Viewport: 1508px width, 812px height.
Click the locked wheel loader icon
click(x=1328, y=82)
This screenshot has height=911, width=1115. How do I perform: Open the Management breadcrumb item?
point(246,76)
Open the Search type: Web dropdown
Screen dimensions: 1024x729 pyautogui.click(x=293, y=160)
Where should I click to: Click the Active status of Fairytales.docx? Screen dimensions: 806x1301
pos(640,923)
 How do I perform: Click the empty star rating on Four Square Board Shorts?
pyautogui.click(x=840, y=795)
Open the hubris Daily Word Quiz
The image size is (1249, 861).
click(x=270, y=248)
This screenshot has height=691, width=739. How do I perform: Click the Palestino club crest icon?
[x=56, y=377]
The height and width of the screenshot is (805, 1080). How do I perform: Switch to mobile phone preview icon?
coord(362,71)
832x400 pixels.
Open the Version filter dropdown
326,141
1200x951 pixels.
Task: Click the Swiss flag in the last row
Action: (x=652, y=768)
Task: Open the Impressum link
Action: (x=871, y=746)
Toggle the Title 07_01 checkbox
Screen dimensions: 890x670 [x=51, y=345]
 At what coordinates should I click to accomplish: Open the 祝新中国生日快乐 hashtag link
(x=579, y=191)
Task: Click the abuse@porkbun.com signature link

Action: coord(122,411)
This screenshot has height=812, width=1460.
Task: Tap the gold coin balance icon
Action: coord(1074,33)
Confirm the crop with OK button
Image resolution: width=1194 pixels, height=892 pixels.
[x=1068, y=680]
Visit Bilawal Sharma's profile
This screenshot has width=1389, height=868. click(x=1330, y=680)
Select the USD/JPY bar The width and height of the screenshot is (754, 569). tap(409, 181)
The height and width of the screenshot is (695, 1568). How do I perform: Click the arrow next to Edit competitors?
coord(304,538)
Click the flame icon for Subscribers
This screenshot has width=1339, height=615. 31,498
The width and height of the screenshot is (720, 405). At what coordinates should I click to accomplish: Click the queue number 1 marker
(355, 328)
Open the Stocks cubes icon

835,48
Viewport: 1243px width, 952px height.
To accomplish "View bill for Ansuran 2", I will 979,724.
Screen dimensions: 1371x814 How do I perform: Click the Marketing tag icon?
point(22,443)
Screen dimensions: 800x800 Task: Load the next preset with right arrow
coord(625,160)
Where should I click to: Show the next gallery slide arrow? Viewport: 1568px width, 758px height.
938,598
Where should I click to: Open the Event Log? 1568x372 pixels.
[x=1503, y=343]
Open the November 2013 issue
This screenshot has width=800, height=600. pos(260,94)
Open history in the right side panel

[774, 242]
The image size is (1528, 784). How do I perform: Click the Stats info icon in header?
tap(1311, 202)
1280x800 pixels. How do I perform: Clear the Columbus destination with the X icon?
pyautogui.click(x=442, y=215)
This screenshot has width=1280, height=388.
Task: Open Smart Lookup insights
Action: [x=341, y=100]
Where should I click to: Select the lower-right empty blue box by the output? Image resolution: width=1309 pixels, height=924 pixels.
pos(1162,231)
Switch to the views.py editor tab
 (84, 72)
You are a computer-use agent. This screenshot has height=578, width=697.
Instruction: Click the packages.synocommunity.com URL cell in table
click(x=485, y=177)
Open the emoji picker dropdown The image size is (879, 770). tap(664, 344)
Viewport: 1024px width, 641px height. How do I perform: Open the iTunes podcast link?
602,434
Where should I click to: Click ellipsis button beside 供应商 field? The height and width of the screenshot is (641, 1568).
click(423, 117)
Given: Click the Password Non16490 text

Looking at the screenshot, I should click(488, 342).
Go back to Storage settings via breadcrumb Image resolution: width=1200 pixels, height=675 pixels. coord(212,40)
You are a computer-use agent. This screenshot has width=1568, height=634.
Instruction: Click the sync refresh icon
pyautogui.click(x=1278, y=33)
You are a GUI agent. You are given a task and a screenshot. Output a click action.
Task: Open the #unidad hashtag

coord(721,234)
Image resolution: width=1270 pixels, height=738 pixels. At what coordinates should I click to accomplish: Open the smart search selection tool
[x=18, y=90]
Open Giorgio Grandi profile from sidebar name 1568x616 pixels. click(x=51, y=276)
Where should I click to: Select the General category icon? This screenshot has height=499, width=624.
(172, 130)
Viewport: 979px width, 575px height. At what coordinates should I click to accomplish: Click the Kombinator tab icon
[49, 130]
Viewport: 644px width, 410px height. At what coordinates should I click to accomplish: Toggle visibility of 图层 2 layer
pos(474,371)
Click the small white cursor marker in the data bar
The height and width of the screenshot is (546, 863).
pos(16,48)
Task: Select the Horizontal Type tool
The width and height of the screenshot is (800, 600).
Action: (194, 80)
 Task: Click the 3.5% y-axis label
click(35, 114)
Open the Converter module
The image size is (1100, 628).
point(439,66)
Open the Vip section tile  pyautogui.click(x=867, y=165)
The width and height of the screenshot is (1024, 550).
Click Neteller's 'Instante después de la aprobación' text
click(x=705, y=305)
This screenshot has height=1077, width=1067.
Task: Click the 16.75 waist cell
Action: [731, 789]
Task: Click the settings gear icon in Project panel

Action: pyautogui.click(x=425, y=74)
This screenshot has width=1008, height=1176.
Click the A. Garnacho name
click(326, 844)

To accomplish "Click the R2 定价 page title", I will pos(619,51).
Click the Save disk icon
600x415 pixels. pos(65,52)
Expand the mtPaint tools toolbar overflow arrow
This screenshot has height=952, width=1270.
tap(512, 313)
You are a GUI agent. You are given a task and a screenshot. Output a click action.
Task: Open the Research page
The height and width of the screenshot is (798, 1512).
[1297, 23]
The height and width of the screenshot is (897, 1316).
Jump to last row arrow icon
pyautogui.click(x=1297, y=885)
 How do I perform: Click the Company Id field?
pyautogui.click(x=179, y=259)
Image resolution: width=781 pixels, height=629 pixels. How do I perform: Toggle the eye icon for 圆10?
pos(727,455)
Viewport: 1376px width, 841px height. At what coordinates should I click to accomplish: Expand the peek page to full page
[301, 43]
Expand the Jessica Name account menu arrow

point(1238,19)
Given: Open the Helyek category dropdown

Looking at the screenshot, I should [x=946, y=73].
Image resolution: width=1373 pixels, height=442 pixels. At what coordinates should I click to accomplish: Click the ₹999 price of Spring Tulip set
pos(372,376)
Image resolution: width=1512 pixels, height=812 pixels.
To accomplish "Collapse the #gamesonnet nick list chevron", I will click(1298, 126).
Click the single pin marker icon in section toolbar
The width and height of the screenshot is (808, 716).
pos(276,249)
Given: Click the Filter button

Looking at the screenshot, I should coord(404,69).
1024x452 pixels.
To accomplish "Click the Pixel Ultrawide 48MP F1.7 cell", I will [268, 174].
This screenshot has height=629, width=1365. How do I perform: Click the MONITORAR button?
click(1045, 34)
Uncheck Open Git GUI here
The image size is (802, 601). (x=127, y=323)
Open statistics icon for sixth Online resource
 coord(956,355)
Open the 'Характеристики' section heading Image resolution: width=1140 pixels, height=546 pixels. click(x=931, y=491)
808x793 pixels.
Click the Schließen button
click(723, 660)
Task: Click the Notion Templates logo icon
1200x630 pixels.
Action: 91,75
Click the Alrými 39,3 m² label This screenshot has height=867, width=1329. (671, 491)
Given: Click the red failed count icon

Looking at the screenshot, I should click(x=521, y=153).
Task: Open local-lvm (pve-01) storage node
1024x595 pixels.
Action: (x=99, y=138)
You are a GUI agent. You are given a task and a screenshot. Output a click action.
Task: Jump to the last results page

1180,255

========================

- [EXERCISE OBJECTIVE]: Copy each line of the data exactly, leaving nothing out.

- [EXERCISE ANSWER]:
Viewport: 1508px width, 812px height.
Click the locked wheel loader icon
click(x=1328, y=82)
This screenshot has height=911, width=1115. How do I perform: Open the Management breadcrumb item?
point(246,76)
Open the Search type: Web dropdown
Screen dimensions: 1024x729 pyautogui.click(x=293, y=160)
Where should I click to: Click the Active status of Fairytales.docx? Screen dimensions: 806x1301
pos(640,923)
 How do I perform: Click the empty star rating on Four Square Board Shorts?
pyautogui.click(x=840, y=795)
Open the hubris Daily Word Quiz
The image size is (1249, 861).
click(x=270, y=248)
This screenshot has height=691, width=739. How do I perform: Click the Palestino club crest icon?
[x=56, y=377]
The height and width of the screenshot is (805, 1080). How do I perform: Switch to mobile phone preview icon?
coord(362,71)
832x400 pixels.
Open the Version filter dropdown
326,141
1200x951 pixels.
Task: Click the Swiss flag in the last row
Action: (x=652, y=768)
Task: Open the Impressum link
Action: (x=871, y=746)
Toggle the Title 07_01 checkbox
Screen dimensions: 890x670 [x=51, y=345]
 At what coordinates should I click to accomplish: Open the 祝新中国生日快乐 hashtag link
(x=579, y=191)
Task: Click the abuse@porkbun.com signature link

Action: coord(122,411)
This screenshot has height=812, width=1460.
Task: Tap the gold coin balance icon
Action: coord(1074,33)
Confirm the crop with OK button
Image resolution: width=1194 pixels, height=892 pixels.
[x=1068, y=680]
Visit Bilawal Sharma's profile
This screenshot has width=1389, height=868. click(x=1330, y=680)
Select the USD/JPY bar The width and height of the screenshot is (754, 569). tap(409, 181)
The height and width of the screenshot is (695, 1568). How do I perform: Click the arrow next to Edit competitors?
coord(304,538)
Click the flame icon for Subscribers
This screenshot has width=1339, height=615. 31,498
The width and height of the screenshot is (720, 405). At what coordinates should I click to accomplish: Click the queue number 1 marker
(355, 328)
Open the Stocks cubes icon

835,48
Viewport: 1243px width, 952px height.
To accomplish "View bill for Ansuran 2", I will 979,724.
Screen dimensions: 1371x814 How do I perform: Click the Marketing tag icon?
point(22,443)
Screen dimensions: 800x800 Task: Load the next preset with right arrow
coord(625,160)
Where should I click to: Show the next gallery slide arrow? Viewport: 1568px width, 758px height.
938,598
Where should I click to: Open the Event Log? 1568x372 pixels.
[x=1503, y=343]
Open the November 2013 issue
This screenshot has width=800, height=600. pos(260,94)
Open history in the right side panel

[774, 242]
The image size is (1528, 784). How do I perform: Click the Stats info icon in header?
tap(1311, 202)
1280x800 pixels. How do I perform: Clear the Columbus destination with the X icon?
pyautogui.click(x=442, y=215)
This screenshot has width=1280, height=388.
Task: Open Smart Lookup insights
Action: [x=341, y=100]
Where should I click to: Select the lower-right empty blue box by the output? Image resolution: width=1309 pixels, height=924 pixels.
pos(1162,231)
Switch to the views.py editor tab
 (84, 72)
You are a computer-use agent. This screenshot has height=578, width=697.
Instruction: Click the packages.synocommunity.com URL cell in table
click(x=485, y=177)
Open the emoji picker dropdown The image size is (879, 770). tap(664, 344)
Viewport: 1024px width, 641px height. How do I perform: Open the iTunes podcast link?
602,434
Where should I click to: Click ellipsis button beside 供应商 field? The height and width of the screenshot is (641, 1568).
click(423, 117)
Given: Click the Password Non16490 text

Looking at the screenshot, I should click(488, 342).
Go back to Storage settings via breadcrumb Image resolution: width=1200 pixels, height=675 pixels. coord(212,40)
You are a computer-use agent. This screenshot has width=1568, height=634.
Instruction: Click the sync refresh icon
pyautogui.click(x=1278, y=33)
You are a GUI agent. You are given a task and a screenshot. Output a click action.
Task: Open the #unidad hashtag

coord(721,234)
Image resolution: width=1270 pixels, height=738 pixels. At what coordinates should I click to accomplish: Open the smart search selection tool
[x=18, y=90]
Open Giorgio Grandi profile from sidebar name 1568x616 pixels. click(x=51, y=276)
Where should I click to: Select the General category icon? This screenshot has height=499, width=624.
(172, 130)
Viewport: 979px width, 575px height. At what coordinates should I click to accomplish: Click the Kombinator tab icon
[49, 130]
Viewport: 644px width, 410px height. At what coordinates should I click to accomplish: Toggle visibility of 图层 2 layer
pos(474,371)
Click the small white cursor marker in the data bar
The height and width of the screenshot is (546, 863).
pos(16,48)
Task: Select the Horizontal Type tool
The width and height of the screenshot is (800, 600).
Action: (194, 80)
 Task: Click the 3.5% y-axis label
click(35, 114)
Open the Converter module
The image size is (1100, 628).
point(439,66)
Open the Vip section tile  pyautogui.click(x=867, y=165)
The width and height of the screenshot is (1024, 550).
Click Neteller's 'Instante después de la aprobación' text
click(x=705, y=305)
This screenshot has height=1077, width=1067.
Task: Click the 16.75 waist cell
Action: [731, 789]
Task: Click the settings gear icon in Project panel

Action: pyautogui.click(x=425, y=74)
This screenshot has width=1008, height=1176.
Click the A. Garnacho name
click(326, 844)

To accomplish "Click the R2 定价 page title", I will pos(619,51).
Click the Save disk icon
600x415 pixels. pos(65,52)
Expand the mtPaint tools toolbar overflow arrow
This screenshot has height=952, width=1270.
tap(512, 313)
You are a GUI agent. You are given a task and a screenshot. Output a click action.
Task: Open the Research page
The height and width of the screenshot is (798, 1512).
[1297, 23]
The height and width of the screenshot is (897, 1316).
Jump to last row arrow icon
pyautogui.click(x=1297, y=885)
 How do I perform: Click the Company Id field?
pyautogui.click(x=179, y=259)
Image resolution: width=781 pixels, height=629 pixels. How do I perform: Toggle the eye icon for 圆10?
pos(727,455)
Viewport: 1376px width, 841px height. At what coordinates should I click to accomplish: Expand the peek page to full page
[301, 43]
Expand the Jessica Name account menu arrow

point(1238,19)
Given: Open the Helyek category dropdown

Looking at the screenshot, I should [x=946, y=73].
Image resolution: width=1373 pixels, height=442 pixels. At what coordinates should I click to accomplish: Click the ₹999 price of Spring Tulip set
pos(372,376)
Image resolution: width=1512 pixels, height=812 pixels.
To accomplish "Collapse the #gamesonnet nick list chevron", I will click(1298, 126).
Click the single pin marker icon in section toolbar
The width and height of the screenshot is (808, 716).
pos(276,249)
Given: Click the Filter button

Looking at the screenshot, I should coord(404,69).
1024x452 pixels.
To accomplish "Click the Pixel Ultrawide 48MP F1.7 cell", I will [268, 174].
This screenshot has height=629, width=1365. How do I perform: Click the MONITORAR button?
click(1045, 34)
Uncheck Open Git GUI here
The image size is (802, 601). (x=127, y=323)
Open statistics icon for sixth Online resource
 coord(956,355)
Open the 'Характеристики' section heading Image resolution: width=1140 pixels, height=546 pixels. click(x=931, y=491)
808x793 pixels.
Click the Schließen button
click(723, 660)
Task: Click the Notion Templates logo icon
1200x630 pixels.
Action: 91,75
Click the Alrými 39,3 m² label This screenshot has height=867, width=1329. (671, 491)
Given: Click the red failed count icon

Looking at the screenshot, I should click(x=521, y=153).
Task: Open local-lvm (pve-01) storage node
1024x595 pixels.
Action: (x=99, y=138)
You are a GUI agent. You are given a task and a screenshot. Output a click action.
Task: Jump to the last results page

1180,255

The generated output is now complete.